As a delegate at COP25, Clarke connected with U.S. State Department representatives, UN officials and other young people from around the globe. Clarke was able to ask diplomatic officials challenging questions about their country’s role and capacity in combatting climate change, while also engaging in conversations about integrating social and ecological disciplines with other student representatives.
COP25 presented examples of how climate change science is and isn’t translated into policy, Clarke said. Although only diplomats are allowed to partake in official negotiations, presentations she attended made it clear how invested each country was in committing to a sustainable future.
“I was both surprised and motivated by the challenging questions young people asked to diplomats at COP25,” she said. “It was the young people holding bureaucrats accountable for their actions and words. For example, if a bureaucrat claimed that they were committed to ‘sustainable natural resource extraction’ or ‘stakeholder engagement,’ it was the young people who asked the bureaucrats what exactly they meant by that.

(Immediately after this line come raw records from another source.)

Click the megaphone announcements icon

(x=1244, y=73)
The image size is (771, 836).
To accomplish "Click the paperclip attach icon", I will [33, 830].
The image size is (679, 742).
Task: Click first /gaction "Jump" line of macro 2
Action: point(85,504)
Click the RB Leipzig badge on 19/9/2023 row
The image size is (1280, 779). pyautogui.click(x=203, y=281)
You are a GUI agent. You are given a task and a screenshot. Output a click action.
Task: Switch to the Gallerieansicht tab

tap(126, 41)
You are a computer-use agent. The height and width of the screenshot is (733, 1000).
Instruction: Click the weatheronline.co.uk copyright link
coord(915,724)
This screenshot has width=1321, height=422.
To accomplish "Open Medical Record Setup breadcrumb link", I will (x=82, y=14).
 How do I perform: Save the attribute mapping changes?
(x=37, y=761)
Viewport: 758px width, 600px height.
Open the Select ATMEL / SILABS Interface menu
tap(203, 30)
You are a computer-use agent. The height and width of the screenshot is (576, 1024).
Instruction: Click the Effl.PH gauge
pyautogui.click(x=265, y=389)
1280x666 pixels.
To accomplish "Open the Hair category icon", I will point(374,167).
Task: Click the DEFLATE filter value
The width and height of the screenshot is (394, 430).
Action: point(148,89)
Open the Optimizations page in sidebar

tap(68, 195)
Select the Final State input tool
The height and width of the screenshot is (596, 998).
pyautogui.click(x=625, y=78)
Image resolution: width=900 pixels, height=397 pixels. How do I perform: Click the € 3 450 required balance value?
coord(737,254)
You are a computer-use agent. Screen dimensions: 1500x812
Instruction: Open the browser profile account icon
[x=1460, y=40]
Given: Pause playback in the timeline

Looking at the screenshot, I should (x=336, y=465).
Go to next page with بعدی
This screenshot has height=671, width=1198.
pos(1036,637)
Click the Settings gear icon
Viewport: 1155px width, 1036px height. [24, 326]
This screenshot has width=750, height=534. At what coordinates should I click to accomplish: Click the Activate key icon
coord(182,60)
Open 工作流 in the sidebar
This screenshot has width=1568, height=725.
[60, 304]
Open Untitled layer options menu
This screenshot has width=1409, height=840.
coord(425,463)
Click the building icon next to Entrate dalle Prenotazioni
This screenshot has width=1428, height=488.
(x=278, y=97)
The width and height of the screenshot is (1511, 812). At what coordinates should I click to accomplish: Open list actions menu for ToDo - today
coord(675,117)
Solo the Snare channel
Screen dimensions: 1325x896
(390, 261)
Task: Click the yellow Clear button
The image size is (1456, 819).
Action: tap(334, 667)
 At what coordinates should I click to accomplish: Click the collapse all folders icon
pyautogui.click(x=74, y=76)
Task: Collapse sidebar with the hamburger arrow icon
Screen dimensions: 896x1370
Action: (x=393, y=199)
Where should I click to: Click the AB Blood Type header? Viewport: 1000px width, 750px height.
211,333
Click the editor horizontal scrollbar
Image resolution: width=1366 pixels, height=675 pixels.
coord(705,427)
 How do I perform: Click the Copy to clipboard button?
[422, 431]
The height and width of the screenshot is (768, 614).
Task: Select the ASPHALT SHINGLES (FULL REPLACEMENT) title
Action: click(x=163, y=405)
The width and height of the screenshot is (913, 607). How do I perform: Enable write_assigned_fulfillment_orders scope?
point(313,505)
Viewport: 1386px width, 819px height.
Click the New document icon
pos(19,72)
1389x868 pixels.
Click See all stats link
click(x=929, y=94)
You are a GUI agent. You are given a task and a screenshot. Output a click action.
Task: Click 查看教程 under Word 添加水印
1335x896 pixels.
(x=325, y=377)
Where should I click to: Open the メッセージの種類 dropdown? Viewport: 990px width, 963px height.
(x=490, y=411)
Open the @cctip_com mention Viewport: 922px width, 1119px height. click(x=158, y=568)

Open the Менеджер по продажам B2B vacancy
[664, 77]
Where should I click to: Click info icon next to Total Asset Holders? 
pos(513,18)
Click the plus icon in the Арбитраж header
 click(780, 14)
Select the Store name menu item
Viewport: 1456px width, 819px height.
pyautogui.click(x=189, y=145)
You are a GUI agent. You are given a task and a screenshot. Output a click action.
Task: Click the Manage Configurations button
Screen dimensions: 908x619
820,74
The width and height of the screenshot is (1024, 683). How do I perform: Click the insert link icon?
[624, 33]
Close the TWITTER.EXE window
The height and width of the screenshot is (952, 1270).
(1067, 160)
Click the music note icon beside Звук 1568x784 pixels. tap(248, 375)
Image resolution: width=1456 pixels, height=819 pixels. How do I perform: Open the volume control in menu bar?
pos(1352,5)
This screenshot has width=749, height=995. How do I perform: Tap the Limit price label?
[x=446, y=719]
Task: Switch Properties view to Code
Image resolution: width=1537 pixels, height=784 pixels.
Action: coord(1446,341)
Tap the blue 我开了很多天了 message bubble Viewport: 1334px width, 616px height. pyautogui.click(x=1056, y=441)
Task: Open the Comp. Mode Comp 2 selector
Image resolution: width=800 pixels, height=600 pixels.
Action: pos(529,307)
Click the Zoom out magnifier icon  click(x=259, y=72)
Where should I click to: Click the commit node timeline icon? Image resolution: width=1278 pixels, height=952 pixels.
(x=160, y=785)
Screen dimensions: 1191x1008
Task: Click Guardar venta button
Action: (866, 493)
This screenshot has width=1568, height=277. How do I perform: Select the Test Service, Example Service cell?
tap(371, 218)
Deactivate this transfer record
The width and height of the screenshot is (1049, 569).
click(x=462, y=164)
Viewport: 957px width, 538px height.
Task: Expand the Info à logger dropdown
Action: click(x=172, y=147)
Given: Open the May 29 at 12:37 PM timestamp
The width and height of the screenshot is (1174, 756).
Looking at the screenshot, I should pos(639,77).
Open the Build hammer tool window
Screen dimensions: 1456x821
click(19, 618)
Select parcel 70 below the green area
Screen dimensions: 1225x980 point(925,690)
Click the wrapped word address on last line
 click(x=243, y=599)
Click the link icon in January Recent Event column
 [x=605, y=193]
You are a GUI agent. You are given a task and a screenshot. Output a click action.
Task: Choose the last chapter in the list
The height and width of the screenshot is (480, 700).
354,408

“I found the relationships made at COP25 and some of the outcomes, such as the European Green New Deal, to be very inspiring. The final negotiations were disheartening but unfortunately not surprising seeing the lack of commitment to climate change initiatives by the world’s superpowers, including the United States.”
She would like to thank the UM Foundation, the UM Graduate School, the UM forestry college, the UM Climate Studies Program, the Mansfield Center, the UM Office of the Provost, the Associated Students of UM and family and friends for helping her attend COP25.